PROBLEM STATEMENT: Below are the records; restate all of them word for word.

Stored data

======

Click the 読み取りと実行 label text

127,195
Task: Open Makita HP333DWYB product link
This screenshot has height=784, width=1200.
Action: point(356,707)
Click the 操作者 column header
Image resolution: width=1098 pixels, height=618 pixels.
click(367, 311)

======

SOLUTION:
Click the 読み取りと実行 label text

127,195
Task: Open Makita HP333DWYB product link
This screenshot has height=784, width=1200.
Action: point(356,707)
Click the 操作者 column header
Image resolution: width=1098 pixels, height=618 pixels.
click(367, 311)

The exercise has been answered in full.